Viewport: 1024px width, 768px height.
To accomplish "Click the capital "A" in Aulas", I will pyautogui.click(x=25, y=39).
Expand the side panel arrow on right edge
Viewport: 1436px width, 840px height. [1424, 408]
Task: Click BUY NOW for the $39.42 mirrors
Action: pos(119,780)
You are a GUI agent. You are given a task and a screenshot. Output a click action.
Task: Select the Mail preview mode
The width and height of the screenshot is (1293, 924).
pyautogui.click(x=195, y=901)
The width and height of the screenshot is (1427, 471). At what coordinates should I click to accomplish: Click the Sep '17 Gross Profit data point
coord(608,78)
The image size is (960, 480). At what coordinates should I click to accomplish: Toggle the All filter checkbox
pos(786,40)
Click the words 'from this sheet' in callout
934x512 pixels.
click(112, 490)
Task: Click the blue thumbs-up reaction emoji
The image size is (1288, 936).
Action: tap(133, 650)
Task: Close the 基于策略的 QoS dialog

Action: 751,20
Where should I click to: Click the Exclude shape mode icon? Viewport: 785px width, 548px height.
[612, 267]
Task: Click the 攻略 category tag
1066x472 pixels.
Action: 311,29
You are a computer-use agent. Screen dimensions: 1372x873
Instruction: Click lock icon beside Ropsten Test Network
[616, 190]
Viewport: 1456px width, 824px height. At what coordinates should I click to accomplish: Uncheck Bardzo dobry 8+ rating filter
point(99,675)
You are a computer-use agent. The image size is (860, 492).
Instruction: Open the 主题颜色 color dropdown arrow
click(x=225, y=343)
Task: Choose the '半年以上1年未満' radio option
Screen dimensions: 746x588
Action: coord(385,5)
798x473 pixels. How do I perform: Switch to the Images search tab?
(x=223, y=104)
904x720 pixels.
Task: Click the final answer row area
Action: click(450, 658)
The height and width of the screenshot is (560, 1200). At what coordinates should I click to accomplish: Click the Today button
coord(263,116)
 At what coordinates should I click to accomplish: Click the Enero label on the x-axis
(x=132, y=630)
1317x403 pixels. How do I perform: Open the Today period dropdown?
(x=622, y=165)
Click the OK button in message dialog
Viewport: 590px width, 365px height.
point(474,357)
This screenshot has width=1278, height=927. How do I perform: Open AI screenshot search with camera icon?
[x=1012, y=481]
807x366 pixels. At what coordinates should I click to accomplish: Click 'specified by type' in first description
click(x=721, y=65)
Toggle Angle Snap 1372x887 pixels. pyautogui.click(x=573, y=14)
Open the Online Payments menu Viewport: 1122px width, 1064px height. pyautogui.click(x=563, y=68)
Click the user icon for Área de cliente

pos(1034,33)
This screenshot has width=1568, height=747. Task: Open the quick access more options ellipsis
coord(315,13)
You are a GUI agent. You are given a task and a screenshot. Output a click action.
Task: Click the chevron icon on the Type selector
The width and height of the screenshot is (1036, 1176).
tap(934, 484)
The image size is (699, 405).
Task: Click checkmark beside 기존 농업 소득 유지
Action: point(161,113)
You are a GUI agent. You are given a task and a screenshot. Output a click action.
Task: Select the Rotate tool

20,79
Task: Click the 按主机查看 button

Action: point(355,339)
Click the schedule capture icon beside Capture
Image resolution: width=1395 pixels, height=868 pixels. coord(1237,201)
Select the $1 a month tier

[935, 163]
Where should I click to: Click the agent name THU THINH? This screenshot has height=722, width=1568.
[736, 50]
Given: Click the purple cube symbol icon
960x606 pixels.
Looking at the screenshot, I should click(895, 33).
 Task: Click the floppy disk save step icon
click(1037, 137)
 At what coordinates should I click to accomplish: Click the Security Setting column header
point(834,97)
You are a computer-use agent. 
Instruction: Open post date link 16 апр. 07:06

* * *

This exercise requires that all of the entries be repeated exactly.

- **Response area**:
Viewport: 1024px width, 768px height.
To accomplish "Click the capital "A" in Aulas", I will pyautogui.click(x=25, y=39).
Expand the side panel arrow on right edge
Viewport: 1436px width, 840px height. [1424, 408]
Task: Click BUY NOW for the $39.42 mirrors
Action: pos(119,780)
You are a GUI agent. You are given a task and a screenshot. Output a click action.
Task: Select the Mail preview mode
The width and height of the screenshot is (1293, 924).
pyautogui.click(x=195, y=901)
The width and height of the screenshot is (1427, 471). At what coordinates should I click to accomplish: Click the Sep '17 Gross Profit data point
coord(608,78)
The image size is (960, 480). At what coordinates should I click to accomplish: Toggle the All filter checkbox
pos(786,40)
Click the words 'from this sheet' in callout
934x512 pixels.
click(112, 490)
Task: Click the blue thumbs-up reaction emoji
The image size is (1288, 936).
Action: tap(133, 650)
Task: Close the 基于策略的 QoS dialog

Action: 751,20
Where should I click to: Click the Exclude shape mode icon? Viewport: 785px width, 548px height.
[612, 267]
Task: Click the 攻略 category tag
1066x472 pixels.
Action: 311,29
You are a computer-use agent. Screen dimensions: 1372x873
Instruction: Click lock icon beside Ropsten Test Network
[616, 190]
Viewport: 1456px width, 824px height. At what coordinates should I click to accomplish: Uncheck Bardzo dobry 8+ rating filter
point(99,675)
You are a computer-use agent. The image size is (860, 492).
Instruction: Open the 主题颜色 color dropdown arrow
click(x=225, y=343)
Task: Choose the '半年以上1年未満' radio option
Screen dimensions: 746x588
Action: coord(385,5)
798x473 pixels. How do I perform: Switch to the Images search tab?
(x=223, y=104)
904x720 pixels.
Task: Click the final answer row area
Action: click(450, 658)
The height and width of the screenshot is (560, 1200). At what coordinates should I click to accomplish: Click the Today button
coord(263,116)
 At what coordinates should I click to accomplish: Click the Enero label on the x-axis
(x=132, y=630)
1317x403 pixels. How do I perform: Open the Today period dropdown?
(x=622, y=165)
Click the OK button in message dialog
Viewport: 590px width, 365px height.
point(474,357)
This screenshot has width=1278, height=927. How do I perform: Open AI screenshot search with camera icon?
[x=1012, y=481]
807x366 pixels. At what coordinates should I click to accomplish: Click 'specified by type' in first description
click(x=721, y=65)
Toggle Angle Snap 1372x887 pixels. pyautogui.click(x=573, y=14)
Open the Online Payments menu Viewport: 1122px width, 1064px height. pyautogui.click(x=563, y=68)
Click the user icon for Área de cliente

pos(1034,33)
This screenshot has width=1568, height=747. Task: Open the quick access more options ellipsis
coord(315,13)
You are a GUI agent. You are given a task and a screenshot. Output a click action.
Task: Click the chevron icon on the Type selector
The width and height of the screenshot is (1036, 1176).
tap(934, 484)
The image size is (699, 405).
Task: Click checkmark beside 기존 농업 소득 유지
Action: point(161,113)
You are a GUI agent. You are given a task and a screenshot. Output a click action.
Task: Select the Rotate tool

20,79
Task: Click the 按主机查看 button

Action: point(355,339)
Click the schedule capture icon beside Capture
Image resolution: width=1395 pixels, height=868 pixels. coord(1237,201)
Select the $1 a month tier

[935, 163]
Where should I click to: Click the agent name THU THINH? This screenshot has height=722, width=1568.
[736, 50]
Given: Click the purple cube symbol icon
960x606 pixels.
Looking at the screenshot, I should click(895, 33).
 Task: Click the floppy disk save step icon
click(1037, 137)
 At what coordinates should I click to accomplish: Click the Security Setting column header
point(834,97)
You are a computer-use agent. 
Instruction: Open post date link 16 апр. 07:06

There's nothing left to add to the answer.